*CHECK YOUR UNDERSTANDING*:
[A] Condense the paragraph of the piece on Chinese saving that begins "China has one of the highest national savings rate," keeping its main facts.
[B] In the piece on Chinese saving, reproduce word for word the part from "China has one" to "1997 pension reform.".

*PROVIDED PASSAGE*:
Content starts
China has been blasted by the West for consuming too little and saving too much.  In fact, the Asian savings glut has been blamed for fueling Western housing booms and busts.


China has one of the highest national savings rate in the world at nearly 50 percent of the GDP. This propensity has become more pronounced since the mid-1990s, particularly in households with younger and older heads.


In other words, the age-savings profile is U-shaped.


However, given the growth in the economy (and income, to a lesser extent) during this period and the expectations of growth in the future, why are Chinese people saving so much?


The answer, according to an International Monetary Fund (IMF) paper, is primarily the rise in income uncertainty and the 1997 pension reform. 


As the Chinese economy modernized and became more market-oriented -- and the state no longer guaranteed life-time employment -- the average income increased, but so did shocks (or uncertainty) to personal income.


As a result, younger households, who have a lower buffer stock of savings, are incentivized to build it up to protect themselves from these shocks.
Content ends
*Collected data*:
Content starts
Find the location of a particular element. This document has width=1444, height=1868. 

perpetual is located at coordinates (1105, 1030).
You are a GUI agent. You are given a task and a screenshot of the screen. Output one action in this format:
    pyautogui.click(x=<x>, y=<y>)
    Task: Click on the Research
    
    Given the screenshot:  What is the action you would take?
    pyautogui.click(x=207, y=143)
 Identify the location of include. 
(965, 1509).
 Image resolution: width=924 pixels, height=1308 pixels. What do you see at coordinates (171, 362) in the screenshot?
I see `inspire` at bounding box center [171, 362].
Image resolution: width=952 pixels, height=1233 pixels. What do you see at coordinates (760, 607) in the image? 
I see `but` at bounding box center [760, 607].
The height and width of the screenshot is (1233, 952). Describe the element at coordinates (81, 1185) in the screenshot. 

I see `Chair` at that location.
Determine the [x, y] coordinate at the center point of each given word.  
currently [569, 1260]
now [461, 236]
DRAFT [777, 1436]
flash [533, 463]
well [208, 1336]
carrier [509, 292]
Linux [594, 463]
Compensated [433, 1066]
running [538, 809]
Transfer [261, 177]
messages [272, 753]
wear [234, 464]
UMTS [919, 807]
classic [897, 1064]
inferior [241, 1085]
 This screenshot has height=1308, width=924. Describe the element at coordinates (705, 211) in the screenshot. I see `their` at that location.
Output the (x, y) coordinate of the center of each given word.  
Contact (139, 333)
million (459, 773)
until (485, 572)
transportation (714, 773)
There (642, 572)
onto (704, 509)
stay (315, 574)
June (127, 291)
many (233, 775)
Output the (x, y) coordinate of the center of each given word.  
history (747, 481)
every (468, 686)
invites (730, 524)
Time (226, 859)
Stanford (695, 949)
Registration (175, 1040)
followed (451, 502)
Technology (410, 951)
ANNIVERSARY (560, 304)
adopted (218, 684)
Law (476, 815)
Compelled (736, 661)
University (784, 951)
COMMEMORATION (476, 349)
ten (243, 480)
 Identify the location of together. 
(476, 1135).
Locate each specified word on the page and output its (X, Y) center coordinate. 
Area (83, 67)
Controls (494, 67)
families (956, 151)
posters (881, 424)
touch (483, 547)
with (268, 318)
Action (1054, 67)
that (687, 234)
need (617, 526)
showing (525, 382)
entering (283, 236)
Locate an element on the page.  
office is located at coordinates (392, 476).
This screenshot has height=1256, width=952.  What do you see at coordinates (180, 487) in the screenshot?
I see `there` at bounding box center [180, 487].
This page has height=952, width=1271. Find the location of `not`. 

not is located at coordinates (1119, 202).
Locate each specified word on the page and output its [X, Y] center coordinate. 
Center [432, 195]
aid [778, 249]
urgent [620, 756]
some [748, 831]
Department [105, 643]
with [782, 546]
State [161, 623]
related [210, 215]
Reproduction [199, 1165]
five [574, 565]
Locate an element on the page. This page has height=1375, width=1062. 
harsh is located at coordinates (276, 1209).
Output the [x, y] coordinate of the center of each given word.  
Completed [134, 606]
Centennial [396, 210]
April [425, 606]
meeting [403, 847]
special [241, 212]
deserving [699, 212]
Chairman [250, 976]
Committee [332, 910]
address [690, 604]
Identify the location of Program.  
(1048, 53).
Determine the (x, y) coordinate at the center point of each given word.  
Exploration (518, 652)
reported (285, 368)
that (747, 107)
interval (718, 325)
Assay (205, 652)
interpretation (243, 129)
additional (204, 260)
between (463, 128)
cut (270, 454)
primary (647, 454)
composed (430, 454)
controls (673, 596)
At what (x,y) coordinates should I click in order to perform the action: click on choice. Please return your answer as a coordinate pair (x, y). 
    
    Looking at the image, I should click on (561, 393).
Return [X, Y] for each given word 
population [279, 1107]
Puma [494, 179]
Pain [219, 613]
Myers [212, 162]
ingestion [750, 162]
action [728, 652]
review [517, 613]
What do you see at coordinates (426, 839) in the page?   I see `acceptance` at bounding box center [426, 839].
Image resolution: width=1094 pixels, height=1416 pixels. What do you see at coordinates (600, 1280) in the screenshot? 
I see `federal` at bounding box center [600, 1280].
Content ends
*SOLUTIONS TO THE EXERCISE*:
[A] China's national savings rate, nearly 50 percent of GDP, is among the world's highest. The tendency has grown stronger since the mid-1990s, especially in households with younger and older heads.

[B]
China has one of the highest national savings rate in the world at nearly 50 percent of the GDP. This propensity has become more pronounced since the mid-1990s, particularly in households with younger and older heads.


In other words, the age-savings profile is U-shaped.


However, given the growth in the economy (and income, to a lesser extent) during this period and the expectations of growth in the future, why are Chinese people saving so much?


The answer, according to an International Monetary Fund (IMF) paper, is primarily the rise in income uncertainty and the 1997 pension reform.